> _Description of the task_:
Could you transcribe all of the data exactly and skip any pictures?

> _Provided entries_:
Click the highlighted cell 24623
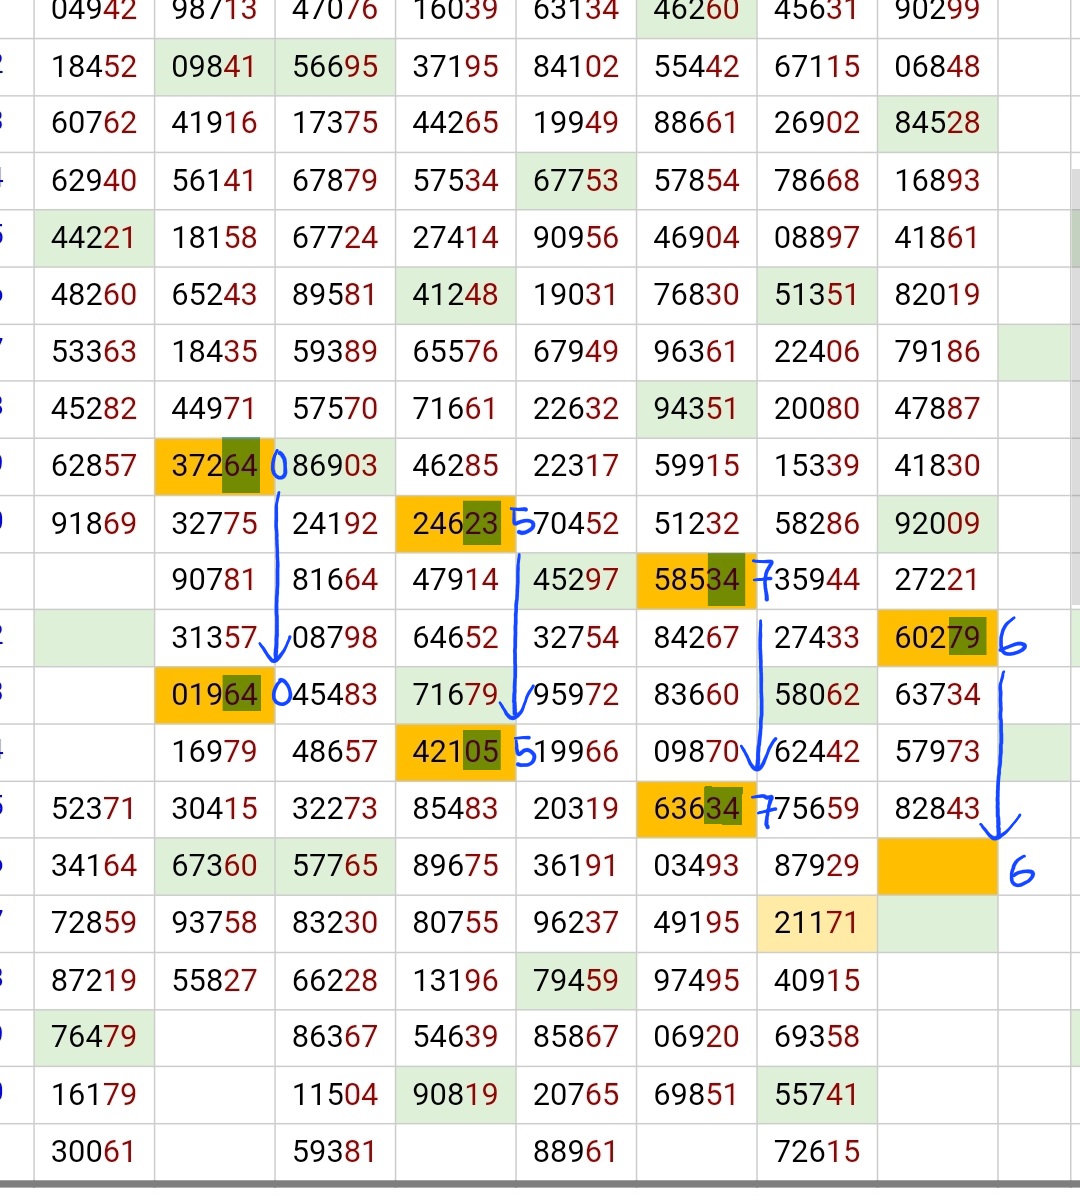The width and height of the screenshot is (1080, 1196). pos(455,523)
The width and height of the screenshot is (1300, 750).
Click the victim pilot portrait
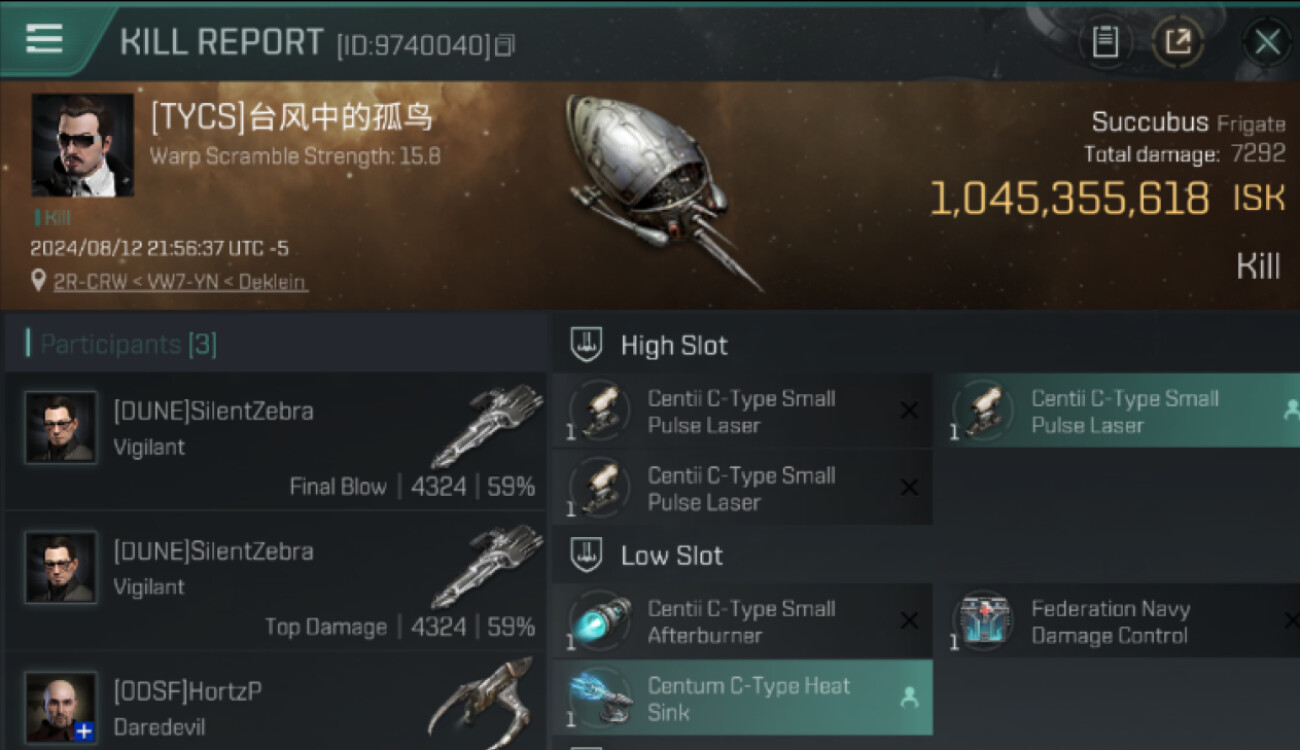82,146
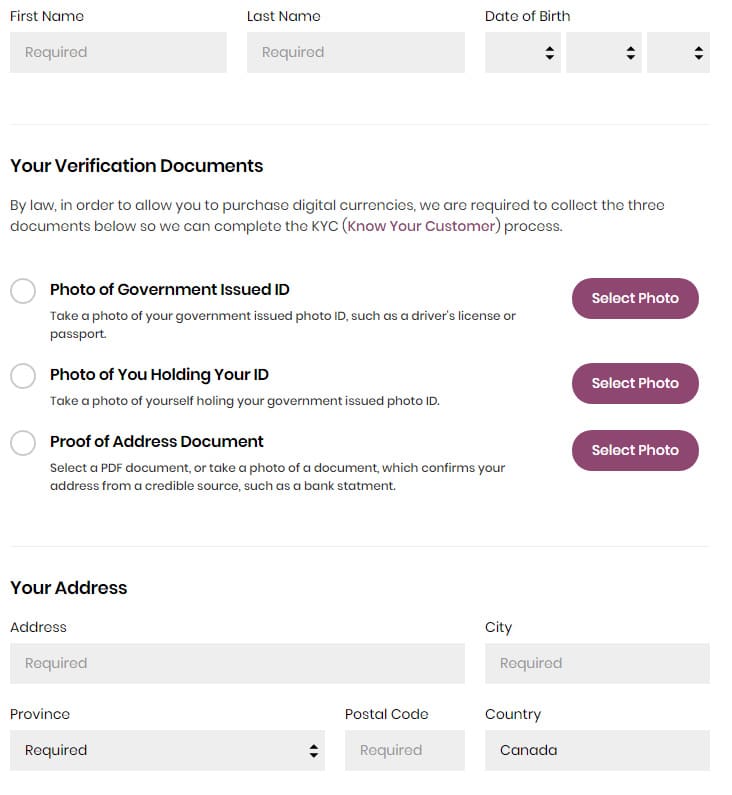Select Photo for Government Issued ID

coord(635,298)
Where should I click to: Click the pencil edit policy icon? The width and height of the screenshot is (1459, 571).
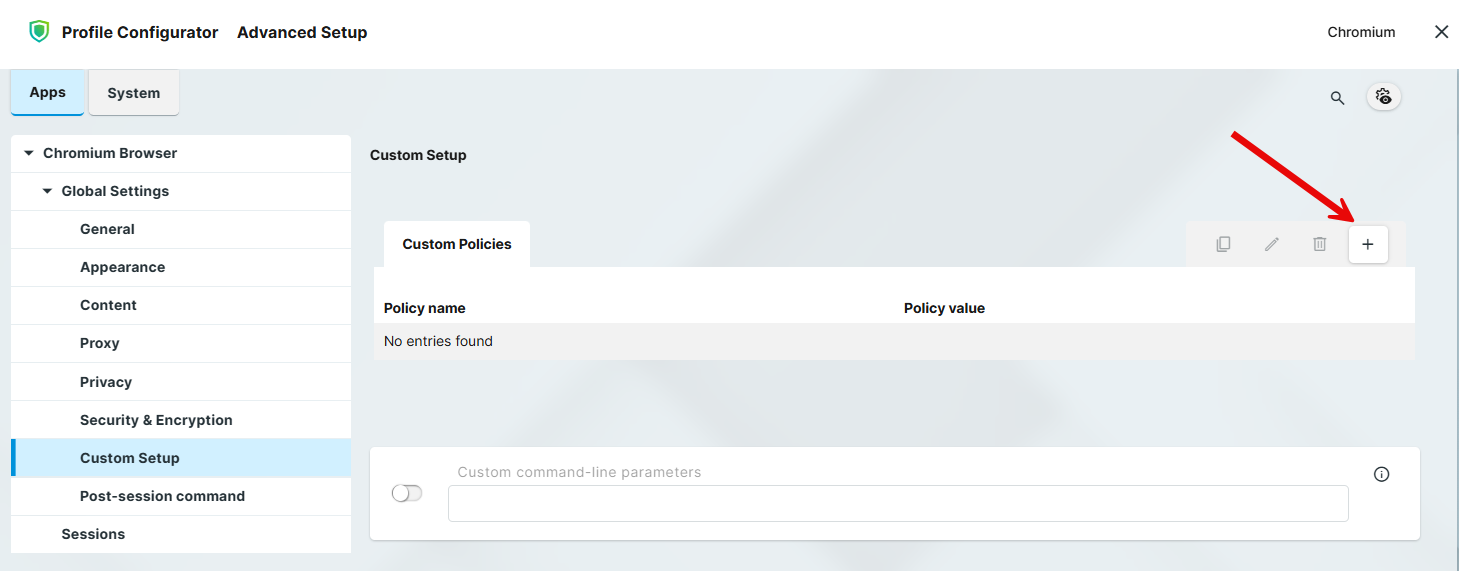click(x=1272, y=245)
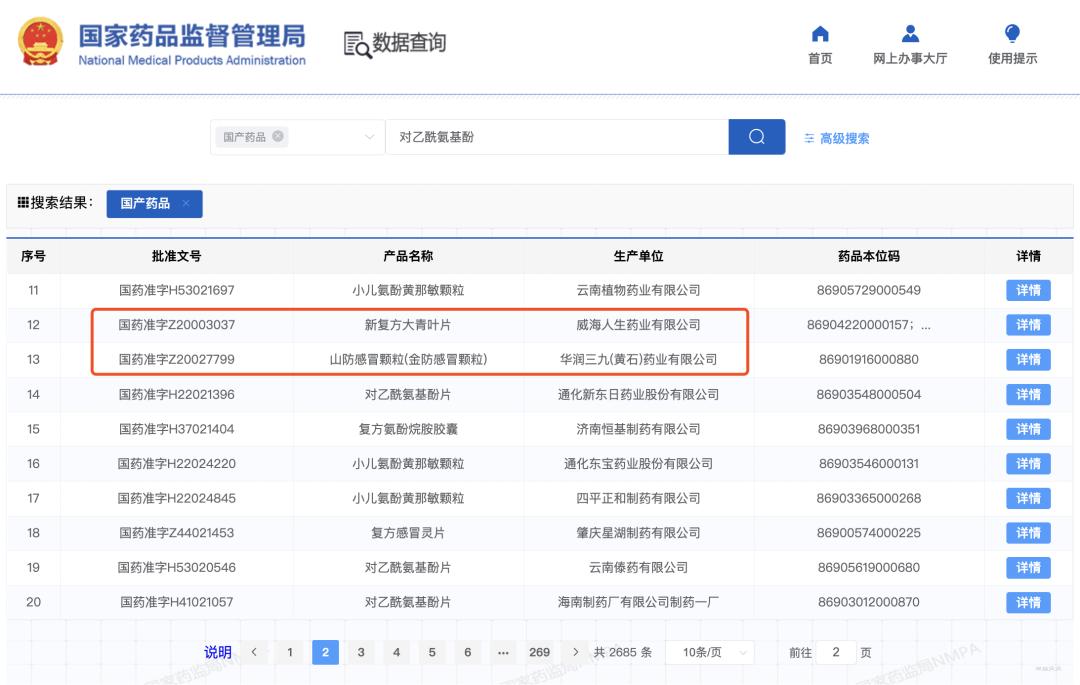The height and width of the screenshot is (685, 1080).
Task: Click the 首页 home icon
Action: [x=820, y=34]
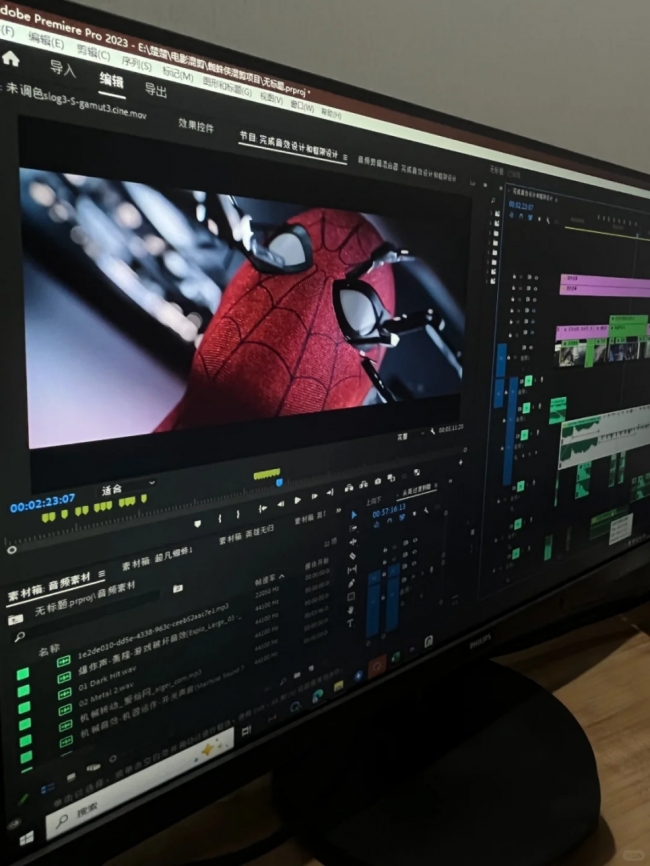Select the Selection (arrow) tool

354,515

> _Solution for this problem_:
Click the highlighted cell 24623
The width and height of the screenshot is (1080, 1196). pos(455,523)
The width and height of the screenshot is (1300, 750).
Click the victim pilot portrait
82,146
Select Photo for Government Issued ID

coord(635,298)
Where should I click to: Click the pencil edit policy icon? The width and height of the screenshot is (1459, 571).
click(x=1272, y=245)
The height and width of the screenshot is (685, 1080).
Task: Click the 首页 home icon
Action: [x=820, y=34]
Select the Selection (arrow) tool

354,515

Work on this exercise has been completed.